This is where an improvement of understanding contributes to improving our lot. First, by better understanding our own desires, we can more effectively realize them, and not chase after arbitrary correlations. By improving our beliefs, we can more accurately model the world and take actions with a stronger likelihood of achieving our desired ends. By taking the time to understand others, even when their desires conflict with our own and their beliefs are incorrect, we can amend our own behavior to circumvent or confront them in a precise and targeted way, or find otherwise improbable opportunities for collaboration.

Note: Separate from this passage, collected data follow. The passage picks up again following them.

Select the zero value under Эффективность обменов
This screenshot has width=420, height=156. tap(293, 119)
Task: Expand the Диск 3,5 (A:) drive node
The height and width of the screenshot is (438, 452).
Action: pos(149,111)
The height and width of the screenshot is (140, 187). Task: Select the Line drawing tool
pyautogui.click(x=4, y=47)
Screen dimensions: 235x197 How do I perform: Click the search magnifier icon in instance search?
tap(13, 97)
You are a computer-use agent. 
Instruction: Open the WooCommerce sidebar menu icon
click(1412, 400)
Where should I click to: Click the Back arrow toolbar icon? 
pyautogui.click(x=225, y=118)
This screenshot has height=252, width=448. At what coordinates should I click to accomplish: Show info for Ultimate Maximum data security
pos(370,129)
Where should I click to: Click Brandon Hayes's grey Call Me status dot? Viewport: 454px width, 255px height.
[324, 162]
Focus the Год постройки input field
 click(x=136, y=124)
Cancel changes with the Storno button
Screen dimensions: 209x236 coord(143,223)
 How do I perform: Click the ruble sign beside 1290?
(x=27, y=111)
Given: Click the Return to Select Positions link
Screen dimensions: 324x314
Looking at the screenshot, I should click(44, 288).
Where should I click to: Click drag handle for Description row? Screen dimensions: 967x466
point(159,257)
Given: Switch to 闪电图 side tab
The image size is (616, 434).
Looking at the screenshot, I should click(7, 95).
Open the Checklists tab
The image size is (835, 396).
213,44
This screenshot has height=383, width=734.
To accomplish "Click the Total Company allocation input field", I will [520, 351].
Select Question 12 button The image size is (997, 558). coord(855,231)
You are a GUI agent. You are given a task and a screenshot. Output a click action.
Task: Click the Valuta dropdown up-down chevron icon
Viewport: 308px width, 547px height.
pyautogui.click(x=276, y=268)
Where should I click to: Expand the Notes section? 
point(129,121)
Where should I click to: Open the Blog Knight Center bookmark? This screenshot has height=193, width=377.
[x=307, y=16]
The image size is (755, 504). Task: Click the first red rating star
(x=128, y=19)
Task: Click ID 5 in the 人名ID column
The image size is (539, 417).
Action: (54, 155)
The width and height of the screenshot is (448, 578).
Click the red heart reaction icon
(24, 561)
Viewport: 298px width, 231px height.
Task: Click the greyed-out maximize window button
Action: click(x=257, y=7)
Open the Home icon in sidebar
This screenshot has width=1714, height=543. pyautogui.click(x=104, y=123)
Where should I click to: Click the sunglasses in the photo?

A good example of this is presented in Maggie Koerth-Baker’s book, Before The Lights Go Out, about green energy and the U.S. energy grid. She cites examples of political conservatives getting on board with green energy when the issue is framed in alignment with their espoused values (fiscal responsibility, defense, autonomy, stewardship) instead of in a deliberately provocative way where some can be made to feel joy by shaming conservatives and blaming them for recalcitrance. Even when true, this is not an effective strategy for collaboration, and unless one somehow holds enough power to act unilaterally, this sort of bridge-building will always be necessary.
Finally, as this process iterates over itself, we start to see the emergence of many of the traditional liberal values: we begin to see that our own desires and the preservation of ourselves can be better achieved when we put in place institutions and folkways that enable others to do the same. The meta-good, here, is a bias for increasing one’s own power of action by building structures and patterns that increase other’s powers of action. This is an ecological argument, and while it won’t be true for every situation or agent (as there may be competing ‘basins of attraction’ that have a stronger draw), probabilistically and in aggregate Spinoza’s argument for freedom and mutual benefit, derived from the simple tools of self-preservation, desire, and joy still attracts.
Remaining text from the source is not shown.